To say nothing of 1975. And take the first scene of the season. At the time, the viewer still clinging to rationality assumes that Faraday has got his hands on a time machine or harnessed the Orchid but, you know, journeyed to this zone, the most important timeframe of the DI, but no, EVERYBODY’S HERE. At least Jack, Kate, Sawyer, Juliet, Hurley, Miles, Horace, Dr. Chang, Herc, Jimmy.

And Jin searched Grid 133 for “our people.” Is that Rose/Bernard and the other 815 chorus? One would think.

Going forward, with trust in our hearts, the mind wants to backflip into electromagnetic overload. There are so many ways that we can fill up this season, that we know about right now, not even allowing for whatever insanity is coming.

A Kate episode, pre- and post-316, seems pretty important to the narrative going forward, all of a sudden.

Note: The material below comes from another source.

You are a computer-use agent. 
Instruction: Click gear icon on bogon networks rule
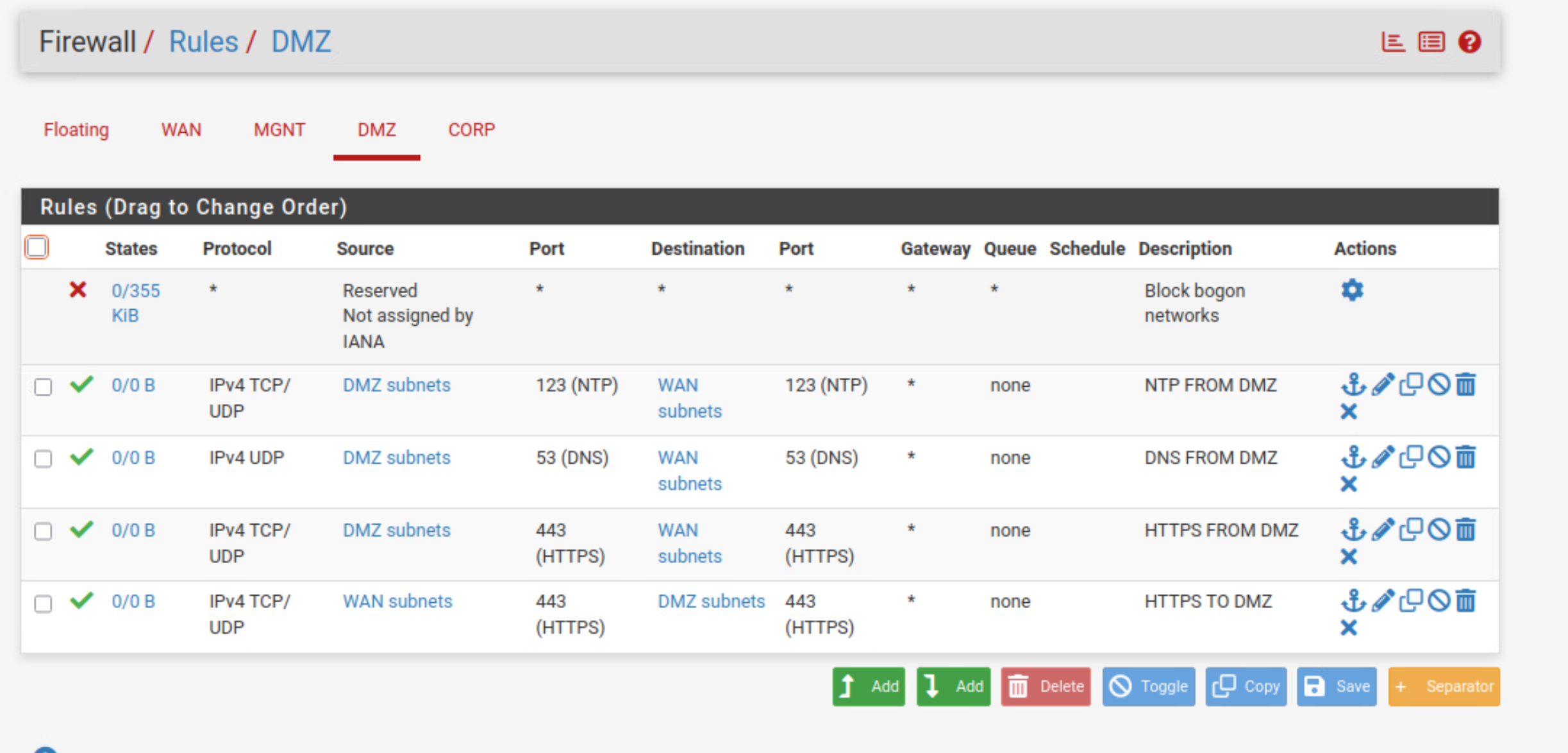[1352, 290]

We still haven’t seen Sun or Sayid since the second crash, and there’s his whole arrest with Lydia to explain.

Ben and the Humes. The presence of Rousseau’s map on the HYDRA station makes it appear that Locke, Ben, Cesar, Lydia and the rest of 316 are crashed in 1/08. Ha!!!!! I honestly didn’t know what I was typing. But yeah, that ends THAT debate, when they are. Can you imagine if we got a killer Cesar-centric at this point? That would take cajones on everyone’s part.

And it’s really interesting how Faraday just faded away as this one went on, guess we never saw him after the record-spinning line, come to think of it. The Faraday-centric episode of this season will reach back and try to crush the fine Desmond-centrics that we’ve come to know and love.

And then you know, the wish list, Richard Alpert. Charles Widmore. Christian Shephard.

Anything is possible.


(the title: I wanted it to be Sawyer & Juliet early on, when I saw where we were at last heading, just because ever since they gave her that name, I thought that that would be fun. Changed it to LaFleur & Juliet, then Jim LaFleur & Juliet, then remembered my friend from MAD MEN and thought we had to have Jimmy LaFleur & Juliet.)

So, for the third week in a row, almost but not quite. Always a percentage, though.